Pierluisi, a strong advocate for Puerto Rican statehood who has argued that many of the commonwealth's financial issues could be solved if it received equal treatment under the law, said there is no reason for Puerto Rico to be treated differently in this respect. He issued a statement sharply critical of the governor's decision to pursue a solution through local law without examining the federal options.

"Instead of working in coordination with my office to determine if Chapter 9 can be amended to give Puerto Rico the same authority that states have for their instrumentalities, the governor had his delegation in the legislative assembly pass a 150-page bill in less than a day," Pierluisi said. "Within hours of the bill being signed into law," he continued "bond companies owning one-fifth of PREPA's bonds went to federal court to challenge the law's constitutionality. The independent credit rating agencies and the market for all of Puerto Rico's bonds have reacted in strongly negative fashion to the law."

Top Puerto Rico officials have defended the law, saying it is intended to allow struggling public corporations like PREPA to get their finances in order without being a drain on the general fund and further compromising the commonwealth's general obligation credit.

A lobbyist closely following the situation said that the Garcia Padilla administration sought guidance from the U.S. Treasury on the possibility of altering the federal bankruptcy code to allow Chapter 9 in Puerto Rico, and was told that it would take time. The governor subsequently chose to throw his efforts behind the local law solution, which was introduced and passed in a day.
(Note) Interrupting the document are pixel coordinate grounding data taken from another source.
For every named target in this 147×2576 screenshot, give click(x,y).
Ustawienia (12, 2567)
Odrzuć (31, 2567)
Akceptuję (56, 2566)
The lobbyist said modifying the bankruptcy code could be viable if Puerto Rico, bondholders, banks, and others with a stake in the situation make it clear they want it.

Bondholders who have spoken with the lobbyist are split on whether Chapter 9 would be better than the local law. A lawyer who asked not to be identified said that Puerto Rico still has choices outside restructuring, such as asking the federal government to back it in refinancing its debt at a lower rate.

U.S. Treasury officials have repeatedly denied that any "bailout" of Puerto Rico is under consideration, but the federal government has offered Puerto Rico technical guidance in the past.